◆ EXCERPTED PASSAGE ◆
View Article: PubMed Central - PubMed

ABSTRACT

A relevant proportion of allergy diagnosis is accomplished by in vitro determination of specific immunglobulin E (sIgE) to extracts from suspected allergens. Such extracts inevitably contain glycoproteins, which may react with patients’ IgE. In the case of plant and insect allergens, the relevant epitope structure is an α-1,3-fucose on the Asn-linked sugar residue of so-called N-glycans. Due to their wide distribution, N-glycans carrying this epitope are known as “cross-reactive carbohydrate determinant(s)” (CCD[s]). About 15 years of awareness allow the conclusion that anti-CCD IgE does not cause noticeable clinical symptoms. In consequence, diagnostic results arising from CCD reactivity must be rated as false positives. With up to 30 % of CCD reactive patients, this can be regarded as a serious problem.

Another cross-reactive carbohydrate determinant became notorious as a potential cause of anaphylactic reactions to a recombinant glycoprotein drug carrying α-1,3-galactose. This galactose-containing determinant (GalCD, galactose containing cross-reactive carbohydrate determinant) was supposed as a trigger for delayed allergic reactions to red meat in several cases. Thus, α-1,3-galactose may have clinical relevance in certain cases – possibly as a result of tick bites. Often, however, GalCDs probably cause false-positive results with milk and meat extracts. No clear evidence for the role of other non-human carbohydrate structures such as N-glycolylneuraminic acid as CCD has been presented so far.

◆ TASK REQUIREMENTS ◆
• a. In the abstract on cross-reactive carbohydrate determinants, could you change "serious problem" to "major problem" and give the passage again, starting with "A relevant proportion" and going on through "a serious problem."?
• b. Can you go on with the abstract on cross-reactive carbohydrate determinants in allergy diagnosis from the point where it stops?

◆ STUDY MATERIAL ◆
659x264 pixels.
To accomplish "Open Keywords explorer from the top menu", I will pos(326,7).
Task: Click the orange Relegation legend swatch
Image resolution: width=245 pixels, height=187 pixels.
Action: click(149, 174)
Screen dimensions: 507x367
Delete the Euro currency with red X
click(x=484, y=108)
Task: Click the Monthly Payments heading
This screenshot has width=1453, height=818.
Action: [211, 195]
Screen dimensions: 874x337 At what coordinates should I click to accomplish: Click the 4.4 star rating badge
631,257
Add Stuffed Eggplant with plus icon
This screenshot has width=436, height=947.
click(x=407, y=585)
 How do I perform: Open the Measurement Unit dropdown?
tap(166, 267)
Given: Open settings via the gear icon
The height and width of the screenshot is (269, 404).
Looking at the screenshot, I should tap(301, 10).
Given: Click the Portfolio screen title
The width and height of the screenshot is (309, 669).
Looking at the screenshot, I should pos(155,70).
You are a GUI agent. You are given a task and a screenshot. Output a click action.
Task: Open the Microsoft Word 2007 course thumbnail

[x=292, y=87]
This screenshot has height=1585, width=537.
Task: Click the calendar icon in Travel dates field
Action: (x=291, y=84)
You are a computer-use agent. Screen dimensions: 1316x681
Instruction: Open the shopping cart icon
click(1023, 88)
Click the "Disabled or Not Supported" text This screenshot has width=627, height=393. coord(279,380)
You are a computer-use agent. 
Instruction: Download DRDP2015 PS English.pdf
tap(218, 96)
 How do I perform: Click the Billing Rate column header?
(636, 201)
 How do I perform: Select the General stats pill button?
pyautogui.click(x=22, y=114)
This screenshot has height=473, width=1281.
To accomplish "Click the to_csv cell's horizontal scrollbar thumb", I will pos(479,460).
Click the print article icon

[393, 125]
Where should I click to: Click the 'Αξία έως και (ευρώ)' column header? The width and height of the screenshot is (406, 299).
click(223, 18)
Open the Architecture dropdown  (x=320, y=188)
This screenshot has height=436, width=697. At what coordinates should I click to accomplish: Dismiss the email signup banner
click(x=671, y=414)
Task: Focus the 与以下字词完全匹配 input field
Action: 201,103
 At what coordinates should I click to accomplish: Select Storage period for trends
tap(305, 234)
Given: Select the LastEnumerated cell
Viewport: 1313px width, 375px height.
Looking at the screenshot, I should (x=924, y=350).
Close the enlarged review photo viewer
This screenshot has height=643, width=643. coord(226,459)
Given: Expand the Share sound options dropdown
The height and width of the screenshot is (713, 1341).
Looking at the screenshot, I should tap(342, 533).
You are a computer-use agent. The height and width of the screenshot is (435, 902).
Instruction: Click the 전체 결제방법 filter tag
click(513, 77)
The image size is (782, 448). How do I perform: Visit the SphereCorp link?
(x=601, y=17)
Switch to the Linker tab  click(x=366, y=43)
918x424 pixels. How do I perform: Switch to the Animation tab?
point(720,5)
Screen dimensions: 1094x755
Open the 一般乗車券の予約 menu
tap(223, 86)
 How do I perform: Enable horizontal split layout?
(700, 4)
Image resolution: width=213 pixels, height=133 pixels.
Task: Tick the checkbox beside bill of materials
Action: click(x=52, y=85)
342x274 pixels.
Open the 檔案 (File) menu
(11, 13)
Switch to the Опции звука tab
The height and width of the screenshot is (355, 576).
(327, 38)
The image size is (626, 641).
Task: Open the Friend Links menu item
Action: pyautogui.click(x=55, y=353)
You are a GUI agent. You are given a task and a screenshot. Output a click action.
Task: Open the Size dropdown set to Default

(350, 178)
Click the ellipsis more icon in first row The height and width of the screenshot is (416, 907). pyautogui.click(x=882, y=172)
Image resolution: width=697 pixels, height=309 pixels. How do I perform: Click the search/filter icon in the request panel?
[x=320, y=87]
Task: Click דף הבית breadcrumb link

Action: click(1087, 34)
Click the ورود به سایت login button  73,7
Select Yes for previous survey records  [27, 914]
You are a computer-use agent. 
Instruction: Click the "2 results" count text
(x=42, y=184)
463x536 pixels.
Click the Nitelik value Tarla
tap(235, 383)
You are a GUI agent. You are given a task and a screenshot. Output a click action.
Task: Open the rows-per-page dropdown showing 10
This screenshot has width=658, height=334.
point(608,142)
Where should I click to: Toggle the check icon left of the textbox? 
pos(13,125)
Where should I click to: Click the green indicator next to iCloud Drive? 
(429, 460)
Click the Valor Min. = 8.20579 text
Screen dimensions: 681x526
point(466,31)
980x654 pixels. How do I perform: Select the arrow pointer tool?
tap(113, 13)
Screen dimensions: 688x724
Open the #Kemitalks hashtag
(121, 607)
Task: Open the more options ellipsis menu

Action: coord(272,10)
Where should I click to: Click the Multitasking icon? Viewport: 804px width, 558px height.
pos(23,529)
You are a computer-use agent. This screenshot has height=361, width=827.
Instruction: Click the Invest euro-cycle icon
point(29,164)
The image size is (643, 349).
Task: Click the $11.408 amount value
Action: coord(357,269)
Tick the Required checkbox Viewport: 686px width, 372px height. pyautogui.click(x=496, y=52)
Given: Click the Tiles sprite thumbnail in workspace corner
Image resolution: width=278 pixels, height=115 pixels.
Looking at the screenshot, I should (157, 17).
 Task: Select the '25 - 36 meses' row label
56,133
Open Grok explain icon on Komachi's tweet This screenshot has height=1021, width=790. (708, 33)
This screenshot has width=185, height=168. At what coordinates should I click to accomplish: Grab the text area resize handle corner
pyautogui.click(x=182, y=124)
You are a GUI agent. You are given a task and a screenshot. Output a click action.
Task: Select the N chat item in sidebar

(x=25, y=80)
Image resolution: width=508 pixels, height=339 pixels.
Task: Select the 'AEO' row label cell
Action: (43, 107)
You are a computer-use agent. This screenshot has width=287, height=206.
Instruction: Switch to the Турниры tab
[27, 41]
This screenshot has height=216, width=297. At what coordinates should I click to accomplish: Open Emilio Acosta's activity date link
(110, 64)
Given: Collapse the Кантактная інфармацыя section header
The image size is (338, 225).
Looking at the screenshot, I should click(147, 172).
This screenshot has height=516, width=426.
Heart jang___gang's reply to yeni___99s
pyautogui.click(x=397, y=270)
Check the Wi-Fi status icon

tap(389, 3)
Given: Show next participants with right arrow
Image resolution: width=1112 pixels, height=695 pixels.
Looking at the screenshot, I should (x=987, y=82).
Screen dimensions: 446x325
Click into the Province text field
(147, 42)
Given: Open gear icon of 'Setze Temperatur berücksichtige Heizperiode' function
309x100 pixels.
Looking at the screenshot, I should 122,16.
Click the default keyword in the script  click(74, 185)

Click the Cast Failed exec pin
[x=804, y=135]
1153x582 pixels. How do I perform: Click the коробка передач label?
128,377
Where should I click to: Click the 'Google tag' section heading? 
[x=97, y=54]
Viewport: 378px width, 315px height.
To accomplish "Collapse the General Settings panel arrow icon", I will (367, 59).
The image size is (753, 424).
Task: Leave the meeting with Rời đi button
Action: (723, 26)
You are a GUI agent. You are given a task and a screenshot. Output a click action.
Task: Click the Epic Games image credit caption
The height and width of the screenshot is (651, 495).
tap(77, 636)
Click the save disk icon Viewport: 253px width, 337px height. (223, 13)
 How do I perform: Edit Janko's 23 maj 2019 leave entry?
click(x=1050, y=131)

◆ TASK-BY-TASK ANSWERS ◆
• a.
A relevant proportion of allergy diagnosis is accomplished by in vitro determination of specific immunglobulin E (sIgE) to extracts from suspected allergens. Such extracts inevitably contain glycoproteins, which may react with patients’ IgE. In the case of plant and insect allergens, the relevant epitope structure is an α-1,3-fucose on the Asn-linked sugar residue of so-called N-glycans. Due to their wide distribution, N-glycans carrying this epitope are known as “cross-reactive carbohydrate determinant(s)” (CCD[s]). About 15 years of awareness allow the conclusion that anti-CCD IgE does not cause noticeable clinical symptoms. In consequence, diagnostic results arising from CCD reactivity must be rated as false positives. With up to 30 % of CCD reactive patients, this can be regarded as a major problem.

• b.
Remedies for sIgE based in vitro diagnosis come in the form of non-glycosylated recombinant allergen components or of specific CCD inhibitors. The high potential of recombinant allergens is optimally realized in the context of component resolved diagnosis using allergen arrays with more than 100 components, whereas CCD inhibitors increase the specificity of conventional extract-based diagnosis. Reagents for the detection and inhibition of CCDs from plants and insects have been developed, whereas tools for GalCDs of milk and meat lag behind.

No MeSH data available.


Example of the effect of CCD inhibition. Serum of a 46-year-old male from Carinthia, Austria, was tested with custom made multi-allergen strips (Mediwiss Analytics, Moers, Germany) containing one or three CCD reporter bands. Experimental details can be found in [20]. In the presence of inhibitor only allergens with anamnestic substantiation appeared as positive.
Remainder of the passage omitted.